The check_iteration_limit method centralizes the guard against infinite loops. Call it at the start of each loop iteration. Agents that loop without a bound will run until they hit an API cost limit or a connection timeout, which is the wrong place to stop.

Prompt management

Prompts are code. Treat them like code: version them, test them, and don't duplicate them.

A minimal prompt manager:

from pathlib import Path
import string

class PromptTemplate:
    def __init__(self, template_path: Path):
        self.template_path = template_path
        self._template: string.Template | None = None
    
    def _load(self) -> string.Template:
        if self._template is None:
            text = self.template_path.read_text(encoding='utf-8')
            self._template = string.Template(text)
        return self._template
    
    def render(self, **kwargs) -> str:
        return self._load().substitute(**kwargs)

# Usage
PROMPTS_DIR = Path(__file__).parent / "prompts"

system_prompt = PromptTemplate(PROMPTS_DIR / "research_agent.txt")
rendered = system_prompt.render(
    user_context="Premium subscriber",
    current_date="2026-05-12"
)

Store prompt templates as .txt files alongside your code. git diff on a text file is much cleaner than git diff on a long string embedded in Python. You can also use CLAUDE.md-style formatting in your prompt files and switch prompts by changing a file path.

For production systems with multiple prompt versions, a prompt registry pattern (prompts stored in a database with version numbers) gives you the ability to roll back prompt changes without deploying new code. This is valuable when a prompt change degrades agent performance in production.

Token budget management

LLM API costs are proportional to token usage.
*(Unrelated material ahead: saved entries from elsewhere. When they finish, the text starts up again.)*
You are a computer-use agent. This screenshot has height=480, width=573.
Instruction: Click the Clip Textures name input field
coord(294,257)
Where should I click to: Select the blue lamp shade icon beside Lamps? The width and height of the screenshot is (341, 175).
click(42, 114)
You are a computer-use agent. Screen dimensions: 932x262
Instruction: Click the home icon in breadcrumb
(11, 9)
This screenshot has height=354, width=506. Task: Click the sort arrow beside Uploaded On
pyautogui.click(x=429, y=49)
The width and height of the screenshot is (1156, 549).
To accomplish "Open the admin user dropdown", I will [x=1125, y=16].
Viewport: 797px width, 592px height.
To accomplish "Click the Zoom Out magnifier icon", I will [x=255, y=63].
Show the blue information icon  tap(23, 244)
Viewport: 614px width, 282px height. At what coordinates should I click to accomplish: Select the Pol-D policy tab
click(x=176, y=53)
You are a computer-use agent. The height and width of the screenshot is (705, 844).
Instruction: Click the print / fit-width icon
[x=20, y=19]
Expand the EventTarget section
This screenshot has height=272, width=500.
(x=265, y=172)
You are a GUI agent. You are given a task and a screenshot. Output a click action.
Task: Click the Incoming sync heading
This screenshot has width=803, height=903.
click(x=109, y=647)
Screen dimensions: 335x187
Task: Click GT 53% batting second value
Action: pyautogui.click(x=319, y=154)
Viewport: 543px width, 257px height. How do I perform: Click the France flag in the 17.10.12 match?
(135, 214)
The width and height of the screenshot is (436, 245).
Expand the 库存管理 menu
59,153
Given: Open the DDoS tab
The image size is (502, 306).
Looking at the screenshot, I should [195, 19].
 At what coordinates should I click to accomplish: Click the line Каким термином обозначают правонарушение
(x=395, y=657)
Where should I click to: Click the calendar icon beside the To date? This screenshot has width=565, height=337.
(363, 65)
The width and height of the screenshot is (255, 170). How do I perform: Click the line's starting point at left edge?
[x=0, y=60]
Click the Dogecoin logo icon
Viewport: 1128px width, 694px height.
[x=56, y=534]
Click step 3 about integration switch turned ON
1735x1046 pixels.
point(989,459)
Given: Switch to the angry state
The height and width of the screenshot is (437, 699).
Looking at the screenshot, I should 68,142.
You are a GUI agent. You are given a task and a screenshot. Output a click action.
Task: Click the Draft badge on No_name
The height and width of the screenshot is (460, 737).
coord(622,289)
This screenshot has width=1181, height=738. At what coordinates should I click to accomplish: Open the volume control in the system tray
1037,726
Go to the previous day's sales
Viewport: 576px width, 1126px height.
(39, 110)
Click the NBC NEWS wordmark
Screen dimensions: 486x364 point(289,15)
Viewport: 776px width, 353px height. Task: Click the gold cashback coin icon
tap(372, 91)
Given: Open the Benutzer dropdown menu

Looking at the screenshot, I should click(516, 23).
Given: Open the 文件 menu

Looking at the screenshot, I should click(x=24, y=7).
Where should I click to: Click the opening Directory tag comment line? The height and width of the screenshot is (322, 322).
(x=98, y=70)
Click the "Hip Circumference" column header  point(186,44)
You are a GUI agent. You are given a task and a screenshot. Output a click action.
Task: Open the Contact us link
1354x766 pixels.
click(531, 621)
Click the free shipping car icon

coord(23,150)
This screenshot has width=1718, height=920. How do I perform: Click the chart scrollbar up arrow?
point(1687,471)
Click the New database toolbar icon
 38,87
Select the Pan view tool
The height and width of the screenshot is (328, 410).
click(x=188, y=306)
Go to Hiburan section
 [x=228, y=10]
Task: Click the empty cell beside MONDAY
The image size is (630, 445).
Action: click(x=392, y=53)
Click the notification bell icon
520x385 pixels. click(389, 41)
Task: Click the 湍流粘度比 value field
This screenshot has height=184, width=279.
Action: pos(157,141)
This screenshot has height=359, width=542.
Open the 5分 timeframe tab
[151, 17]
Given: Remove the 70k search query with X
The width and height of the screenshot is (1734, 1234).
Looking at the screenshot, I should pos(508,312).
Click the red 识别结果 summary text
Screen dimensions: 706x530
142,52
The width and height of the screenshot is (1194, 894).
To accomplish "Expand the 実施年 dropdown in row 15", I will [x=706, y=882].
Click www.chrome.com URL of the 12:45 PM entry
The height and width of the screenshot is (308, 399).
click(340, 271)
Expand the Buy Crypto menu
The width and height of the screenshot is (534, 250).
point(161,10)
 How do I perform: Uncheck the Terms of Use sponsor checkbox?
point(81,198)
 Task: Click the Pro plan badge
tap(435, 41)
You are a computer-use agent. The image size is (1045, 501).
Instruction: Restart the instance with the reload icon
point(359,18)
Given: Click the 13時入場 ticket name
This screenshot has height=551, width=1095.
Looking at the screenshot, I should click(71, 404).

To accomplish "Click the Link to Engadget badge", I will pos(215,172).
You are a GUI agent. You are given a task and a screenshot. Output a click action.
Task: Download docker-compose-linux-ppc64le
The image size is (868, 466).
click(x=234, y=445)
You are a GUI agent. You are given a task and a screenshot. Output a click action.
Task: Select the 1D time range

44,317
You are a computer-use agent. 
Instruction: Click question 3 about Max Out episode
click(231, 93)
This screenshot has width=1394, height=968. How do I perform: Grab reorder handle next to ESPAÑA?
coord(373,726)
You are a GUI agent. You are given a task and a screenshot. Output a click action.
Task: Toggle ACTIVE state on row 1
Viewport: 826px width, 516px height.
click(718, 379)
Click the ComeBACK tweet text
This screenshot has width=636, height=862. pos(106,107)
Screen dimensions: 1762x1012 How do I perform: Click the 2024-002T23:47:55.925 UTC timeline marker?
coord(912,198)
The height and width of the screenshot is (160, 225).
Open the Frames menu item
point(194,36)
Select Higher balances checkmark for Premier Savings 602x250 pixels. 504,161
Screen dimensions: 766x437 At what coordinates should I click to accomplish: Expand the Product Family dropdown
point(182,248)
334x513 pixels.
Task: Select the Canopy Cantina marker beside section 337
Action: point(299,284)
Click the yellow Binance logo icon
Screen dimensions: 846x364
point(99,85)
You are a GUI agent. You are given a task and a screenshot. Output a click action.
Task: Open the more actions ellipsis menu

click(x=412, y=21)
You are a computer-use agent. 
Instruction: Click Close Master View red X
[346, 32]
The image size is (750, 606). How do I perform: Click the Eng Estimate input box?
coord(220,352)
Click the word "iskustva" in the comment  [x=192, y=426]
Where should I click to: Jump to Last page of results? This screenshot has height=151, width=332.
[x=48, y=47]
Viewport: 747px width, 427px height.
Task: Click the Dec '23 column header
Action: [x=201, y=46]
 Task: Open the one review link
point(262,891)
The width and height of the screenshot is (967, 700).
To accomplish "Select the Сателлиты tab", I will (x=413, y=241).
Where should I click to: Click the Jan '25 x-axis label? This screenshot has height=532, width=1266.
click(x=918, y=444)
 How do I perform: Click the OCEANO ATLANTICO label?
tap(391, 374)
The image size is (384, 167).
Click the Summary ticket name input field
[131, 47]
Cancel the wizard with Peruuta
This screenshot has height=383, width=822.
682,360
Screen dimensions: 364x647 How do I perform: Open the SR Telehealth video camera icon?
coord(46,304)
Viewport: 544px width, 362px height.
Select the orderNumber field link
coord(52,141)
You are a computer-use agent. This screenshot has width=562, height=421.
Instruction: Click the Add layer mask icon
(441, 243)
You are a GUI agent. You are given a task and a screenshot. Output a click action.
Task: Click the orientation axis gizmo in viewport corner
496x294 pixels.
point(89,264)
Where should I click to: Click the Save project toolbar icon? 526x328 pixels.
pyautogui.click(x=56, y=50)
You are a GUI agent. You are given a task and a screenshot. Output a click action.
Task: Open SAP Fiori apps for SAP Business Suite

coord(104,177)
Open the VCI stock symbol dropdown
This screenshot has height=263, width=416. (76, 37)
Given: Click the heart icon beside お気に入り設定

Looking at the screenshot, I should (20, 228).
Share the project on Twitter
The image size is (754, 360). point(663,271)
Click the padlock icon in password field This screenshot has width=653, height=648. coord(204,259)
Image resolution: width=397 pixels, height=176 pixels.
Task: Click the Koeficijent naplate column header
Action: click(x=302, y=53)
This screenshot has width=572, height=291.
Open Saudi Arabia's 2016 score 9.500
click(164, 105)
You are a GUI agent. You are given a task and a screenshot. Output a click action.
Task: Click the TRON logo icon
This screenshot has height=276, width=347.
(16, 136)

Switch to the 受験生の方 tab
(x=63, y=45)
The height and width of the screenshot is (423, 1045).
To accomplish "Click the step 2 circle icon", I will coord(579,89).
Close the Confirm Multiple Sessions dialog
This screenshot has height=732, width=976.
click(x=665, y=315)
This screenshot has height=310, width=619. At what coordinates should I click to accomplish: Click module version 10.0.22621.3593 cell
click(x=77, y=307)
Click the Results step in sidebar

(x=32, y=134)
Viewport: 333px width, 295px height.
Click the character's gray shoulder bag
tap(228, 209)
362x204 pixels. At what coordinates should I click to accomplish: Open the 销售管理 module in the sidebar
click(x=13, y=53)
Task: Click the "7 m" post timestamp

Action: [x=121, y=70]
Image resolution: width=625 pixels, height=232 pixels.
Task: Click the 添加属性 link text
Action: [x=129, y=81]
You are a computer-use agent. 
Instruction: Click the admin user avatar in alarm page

In production, you want to monitor and control this:

from dataclasses import dataclass

@dataclass
class TokenBudget:
    max_input_tokens: int
    max_output_tokens: int
    used_input_tokens: int = 0
    used_output_tokens: int = 0
    
    @property
    def remaining_input(self) -> int:
        return max(0, self.max_input_tokens - self.used_input_tokens)
    
    @property
    def remaining_output(self) -> int:
        return max(0, self.max_output_tokens - self.used_output_tokens)
    
    def record_usage(self, response: anthropic.Message) -> None:
        self.used_input_tokens += response.usage.input_tokens
        self.used_output_tokens += response.usage.output_tokens
    
    def check_budget(self) -> None:
        if self.remaining_input < 1000:
            raise BudgetExceededError(
                f"Input token budget nearly exhausted: "
                f"{self.used_input_tokens}/{self.max_input_tokens}"
            )

# Per-request budget: $0.10 worth of tokens at claude-4-sonnet pricing
# ~5k input tokens, ~2k output tokens = roughly $0.10
budget = TokenBudget(max_input_tokens=5000, max_output_tokens=2000)

Tracking tokens per agent run lets you set per-request cost budgets and log token consumption for later cost analysis. "Which types of queries consume the most tokens?" is an expensive question to answer retroactively if you didn't log it.

Python's ecosystem for AI agent development is mature and opinionated in 2026. Pydantic v2 for data validation, tenacity for retries, structlog for observability, asyncio throughout. These aren't arbitrary choices: they're what the community has converged on because they work at scale. The patterns in this article translate directly to production code. Start with them and you'll spend less time debugging infrastructure and more time on the actual agent logic.